Experts have called for an urgent prioritisation of cancer patients according to clinical need after their study found that diagnosis and treatment delays caused by COVID-19 will result in many additional cancer deaths.

A modelling study published in The Lancet Oncology by Professor Clare Turnbull, from the Institute of Cancer Research in London, and colleagues predicted 181 to 542 additional cancer deaths in the UK due to delay in patient presentation and referral during the three-month lockdown.

A further 401 to 1,231 deaths due to delayed diagnostic investigations were also predicted from delays as the hospital system deals with the backlog of patients.

“Our modelling suggests a clinically significant impact in lives and life-years lost if delays to the 2-week-wait pathway are extensive and prolonged,” the study authors wrote.

“Unlike acute pathologies, such as stroke and myocardial infarction, the true excess mortality due to COVID-19-related disruption to cancer pathways will not be fully evident for 10 years or longer,” they added.

“Prioritisation of patient groups for whom delay would result in most life-years lost warrants consideration as an option for mitigating the aggregate burden of mortality in patients with cancer,” they concluded.

Another modelling study published in the same journal estimated that that delays in cancer diagnosis and changes in health-seeking behaviour due to COVID-19 could result in breast cancer deaths increasing by an estimated 8–10%, colorectal cancer deaths by 15–17%, a 5%  rise in lung cancer deaths, and a 6% rise in deaths from oesophageal cancer over the next 5 years.

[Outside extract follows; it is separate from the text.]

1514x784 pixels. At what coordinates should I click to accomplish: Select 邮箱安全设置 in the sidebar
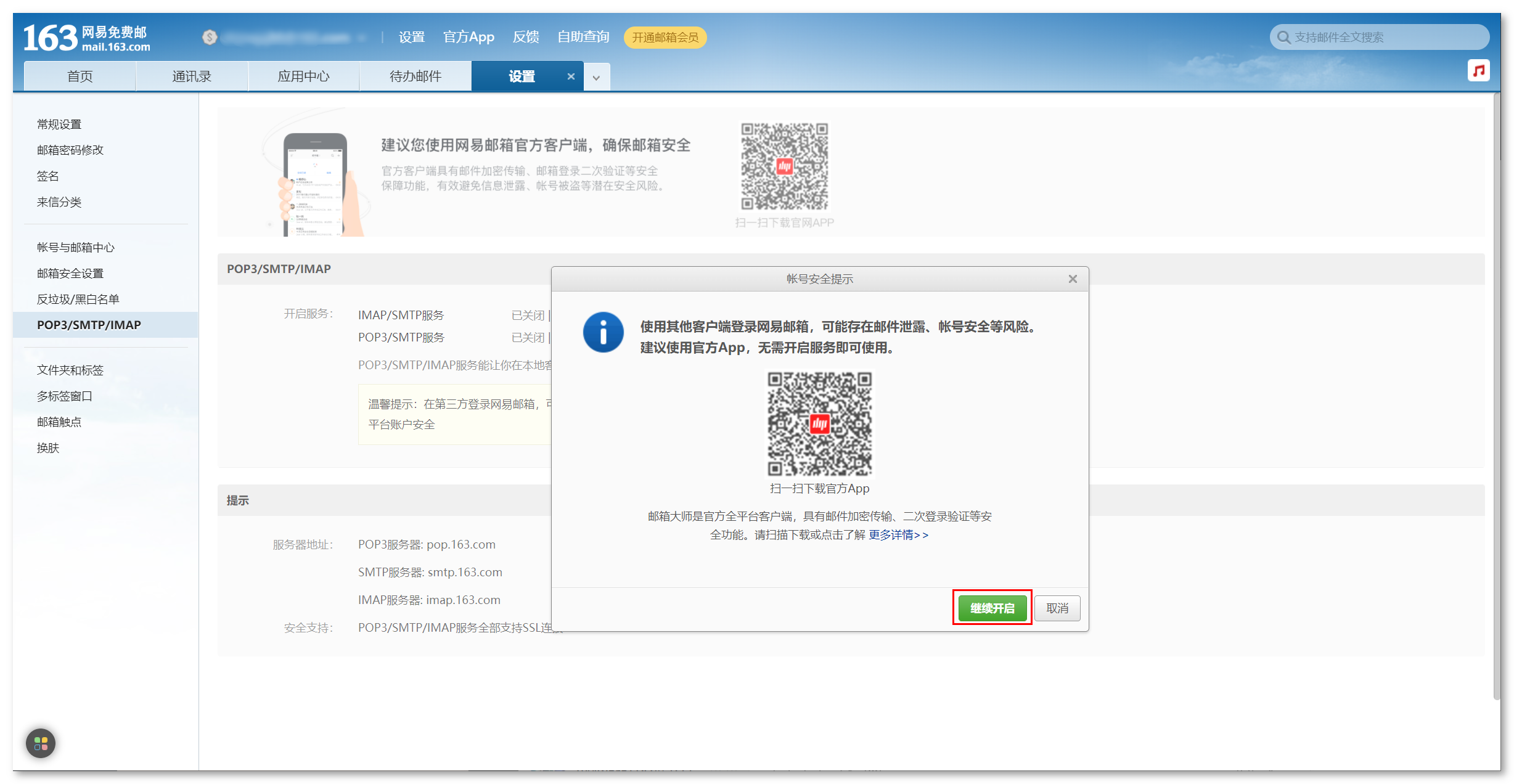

“Urgent policy interventions are necessary, particularly the need to manage the backlog within routine diagnostic services to mitigate the expected impact of the COVID-19 pandemic on patients with cancer,” the study authors advised.

Co-author of the paper Professor Bernard Rachet from the London School of Hygiene & Tropical Medicine, UK said: “To absorb the cancer patient backlog, the healthcare community also needs to establish clear criteria to prioritise patients on clinical grounds, in order to maintain equitability in care delivery”.